(Collection entries)
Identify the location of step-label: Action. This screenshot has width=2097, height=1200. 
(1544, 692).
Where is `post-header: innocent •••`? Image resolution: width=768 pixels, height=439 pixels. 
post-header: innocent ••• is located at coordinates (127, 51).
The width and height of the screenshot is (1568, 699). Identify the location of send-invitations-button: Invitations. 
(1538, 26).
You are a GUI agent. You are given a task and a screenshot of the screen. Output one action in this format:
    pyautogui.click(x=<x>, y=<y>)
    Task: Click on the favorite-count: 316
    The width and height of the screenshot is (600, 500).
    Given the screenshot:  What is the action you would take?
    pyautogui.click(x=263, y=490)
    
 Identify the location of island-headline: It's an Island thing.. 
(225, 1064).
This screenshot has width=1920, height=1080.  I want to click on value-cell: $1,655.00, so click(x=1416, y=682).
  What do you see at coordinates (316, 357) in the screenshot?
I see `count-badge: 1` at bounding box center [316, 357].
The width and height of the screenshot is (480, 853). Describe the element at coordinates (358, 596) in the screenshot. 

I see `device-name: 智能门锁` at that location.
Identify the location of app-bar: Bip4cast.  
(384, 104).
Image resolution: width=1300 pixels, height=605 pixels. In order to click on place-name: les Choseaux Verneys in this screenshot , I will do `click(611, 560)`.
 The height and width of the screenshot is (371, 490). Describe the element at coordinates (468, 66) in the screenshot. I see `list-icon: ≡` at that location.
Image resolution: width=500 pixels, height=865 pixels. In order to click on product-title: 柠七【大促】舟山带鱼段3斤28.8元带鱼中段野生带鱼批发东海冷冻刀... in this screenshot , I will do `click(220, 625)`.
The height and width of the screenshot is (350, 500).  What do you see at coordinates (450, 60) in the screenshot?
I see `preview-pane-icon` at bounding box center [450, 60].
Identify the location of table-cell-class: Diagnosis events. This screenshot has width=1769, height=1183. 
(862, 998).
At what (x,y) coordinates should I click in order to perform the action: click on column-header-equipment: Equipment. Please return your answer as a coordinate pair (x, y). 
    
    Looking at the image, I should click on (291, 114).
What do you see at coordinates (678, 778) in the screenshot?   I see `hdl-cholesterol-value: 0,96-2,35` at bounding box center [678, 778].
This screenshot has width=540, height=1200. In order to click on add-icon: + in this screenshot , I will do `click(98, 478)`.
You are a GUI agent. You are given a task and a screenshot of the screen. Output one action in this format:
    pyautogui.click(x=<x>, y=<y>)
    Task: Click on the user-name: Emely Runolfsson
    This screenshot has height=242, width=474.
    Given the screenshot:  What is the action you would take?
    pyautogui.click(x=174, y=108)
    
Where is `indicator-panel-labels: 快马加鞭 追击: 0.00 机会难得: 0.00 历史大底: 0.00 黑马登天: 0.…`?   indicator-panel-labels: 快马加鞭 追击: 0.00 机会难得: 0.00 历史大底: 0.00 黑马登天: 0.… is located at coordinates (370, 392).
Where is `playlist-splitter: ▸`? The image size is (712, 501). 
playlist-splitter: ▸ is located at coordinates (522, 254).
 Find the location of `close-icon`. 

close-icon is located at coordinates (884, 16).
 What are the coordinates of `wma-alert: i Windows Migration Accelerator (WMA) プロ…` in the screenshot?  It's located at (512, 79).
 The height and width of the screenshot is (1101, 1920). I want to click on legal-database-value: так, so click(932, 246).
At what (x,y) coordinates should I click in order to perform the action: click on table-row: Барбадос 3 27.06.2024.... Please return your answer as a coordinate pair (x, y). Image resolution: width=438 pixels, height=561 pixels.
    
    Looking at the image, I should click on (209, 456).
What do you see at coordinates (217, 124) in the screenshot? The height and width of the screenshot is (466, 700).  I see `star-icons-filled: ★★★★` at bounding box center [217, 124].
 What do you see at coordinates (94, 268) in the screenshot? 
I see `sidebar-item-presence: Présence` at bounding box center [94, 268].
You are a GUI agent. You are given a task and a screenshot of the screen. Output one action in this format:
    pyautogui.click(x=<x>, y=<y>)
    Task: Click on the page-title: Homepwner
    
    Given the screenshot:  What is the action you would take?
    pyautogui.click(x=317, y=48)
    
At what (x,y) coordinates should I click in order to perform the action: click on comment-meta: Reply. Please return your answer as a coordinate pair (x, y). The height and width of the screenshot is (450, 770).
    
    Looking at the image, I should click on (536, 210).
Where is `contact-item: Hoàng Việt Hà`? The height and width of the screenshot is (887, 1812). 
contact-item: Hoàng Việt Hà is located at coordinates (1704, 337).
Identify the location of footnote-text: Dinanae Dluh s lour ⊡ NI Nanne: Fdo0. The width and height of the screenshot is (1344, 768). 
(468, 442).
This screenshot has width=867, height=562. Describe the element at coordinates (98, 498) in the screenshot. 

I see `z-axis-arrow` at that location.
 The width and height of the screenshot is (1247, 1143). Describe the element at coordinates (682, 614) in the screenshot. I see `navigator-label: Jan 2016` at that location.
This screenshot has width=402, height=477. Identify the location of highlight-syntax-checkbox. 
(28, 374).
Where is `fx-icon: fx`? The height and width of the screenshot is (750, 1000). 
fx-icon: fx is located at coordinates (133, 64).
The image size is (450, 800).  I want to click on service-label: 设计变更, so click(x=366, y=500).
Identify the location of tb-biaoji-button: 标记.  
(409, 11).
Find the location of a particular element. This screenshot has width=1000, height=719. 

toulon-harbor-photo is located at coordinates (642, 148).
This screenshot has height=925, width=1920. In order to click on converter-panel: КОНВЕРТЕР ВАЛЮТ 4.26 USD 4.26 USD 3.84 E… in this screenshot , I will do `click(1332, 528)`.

→ **Written task**: Retype everything from the line containing "The image size is (450, 800)." down to the end of the entries, including both ends.

→ **Response box**:
The image size is (450, 800).  I want to click on service-label: 设计变更, so click(x=366, y=500).
Identify the location of tb-biaoji-button: 标记.  
(409, 11).
Find the location of a particular element. This screenshot has width=1000, height=719. 

toulon-harbor-photo is located at coordinates (642, 148).
This screenshot has height=925, width=1920. In order to click on converter-panel: КОНВЕРТЕР ВАЛЮТ 4.26 USD 4.26 USD 3.84 E… in this screenshot , I will do `click(1332, 528)`.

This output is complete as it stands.